(Uit te voeren taken):
(1) Op welke datum is volgens de uitspraak van de Rechtbank Midden-Nederland het bezwaar ingediend?
(2) Geef alle regels van de items onder Gegevensitems weer als Markdown-tabel met de kolommen "Nr." en "Regel", waarbij lege regels worden overgeslagen. Laat de afbeeldingen buiten het antwoord.

(Te lezen tekst):

ECLI:NL:RBMNE:2022:4369

Rechtbank Midden-Nederland

Datum uitspraak
13 oktober 2022
Publicatiedatum
4 november 2022
Zaaknummer
22/3104
Instantie
Rechtbank Midden-Nederland
Type
Uitspraak
Rechtsgebied
Bestuursrecht
Procedures
  • Proceskostenveroordeling
Vindplaatsen
  • Rechtspraak.nl
AI samenvatting door LexboostAutomatisch gegenereerd

Beroep tegen niet tijdig beslissen op bezwaar inzake compensatie kinderopvangtoeslag

In deze uitspraak van de Rechtbank Midden-Nederland, gedateerd 13 oktober 2022, wordt het beroep behandeld van de bewindvoerder van eiseres tegen de Belastingdienst/Toeslagen. De bewindvoerder stelt dat de Belastingdienst niet tijdig heeft beslist op het bezwaar dat op 8 november 2021 is ingediend tegen een besluit van 30 april 2021, waarin de aanvraag voor een compensatie van € 30.000,- voor kinderopvangtoeslag werd afgewezen. De rechtbank oordeelt dat de Belastingdienst niet binnen de wettelijk voorgeschreven termijn van twaalf weken heeft beslist en dat het bezwaar van eiseres ontvankelijk is, ondanks het standpunt van de Belastingdienst dat het bezwaarschrift niet-ontvankelijk zou zijn vanwege het ontbreken van gronden.

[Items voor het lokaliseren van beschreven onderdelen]

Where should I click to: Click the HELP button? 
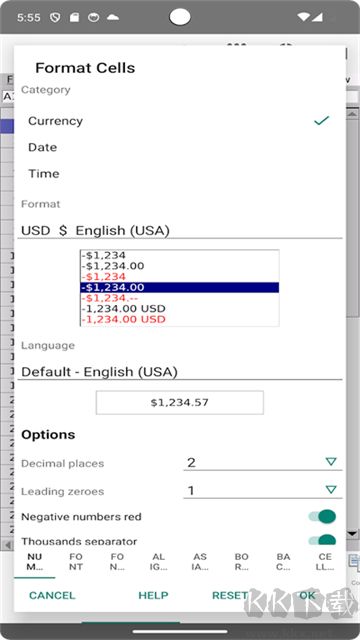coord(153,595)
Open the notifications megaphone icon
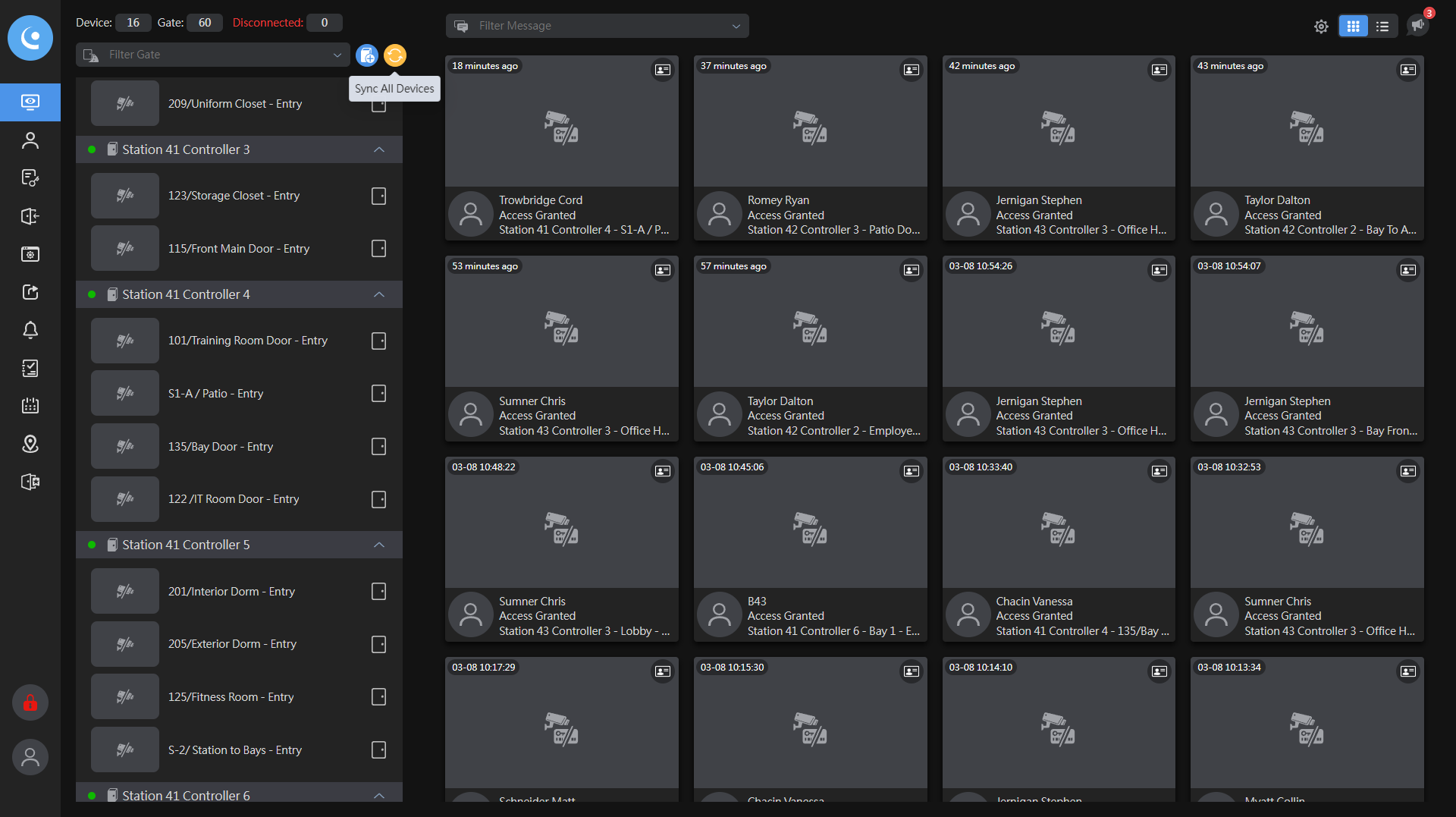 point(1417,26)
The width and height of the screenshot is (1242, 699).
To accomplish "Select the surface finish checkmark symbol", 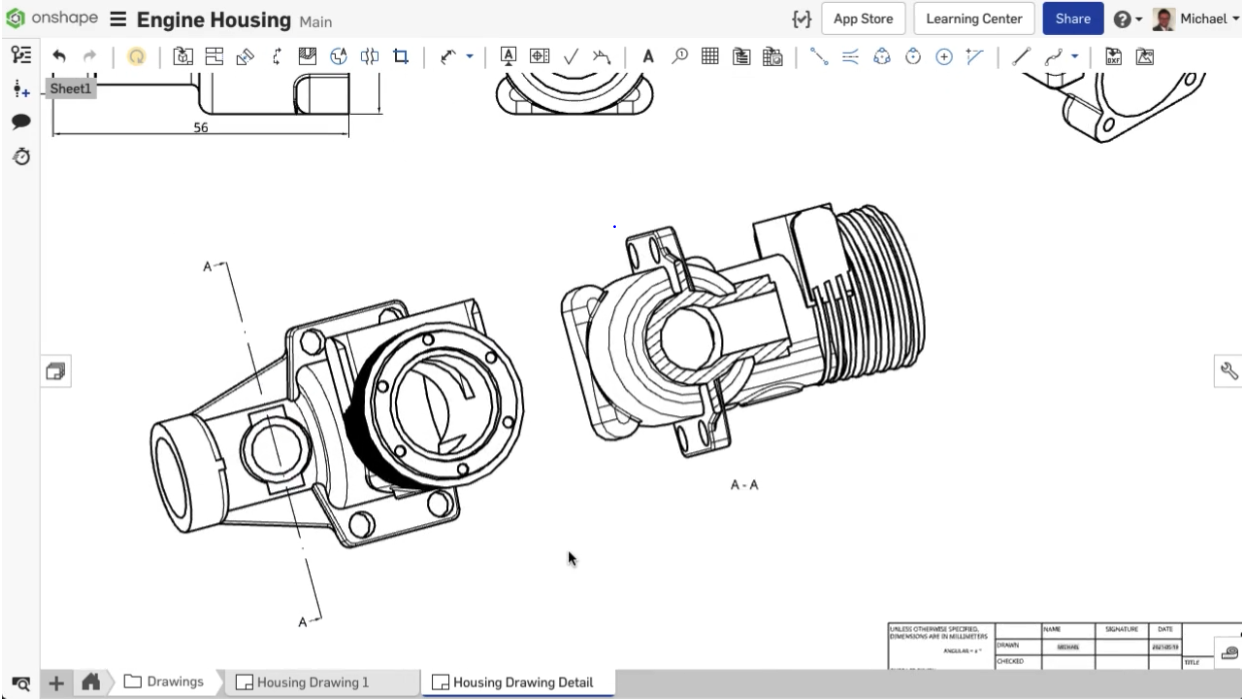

(Uitwerkingen):
(1) 8 november 2021

(2)
| Nr. | Regel |
|---|---|
| 1 | Where should I click to: Click the HELP button?  |
| 2 | coord(153,595) |
| 3 | Open the notifications megaphone icon |
| 4 |  point(1417,26) |
| 5 | The width and height of the screenshot is (1242, 699). |
| 6 | To accomplish "Select the surface finish checkmark symbol",  |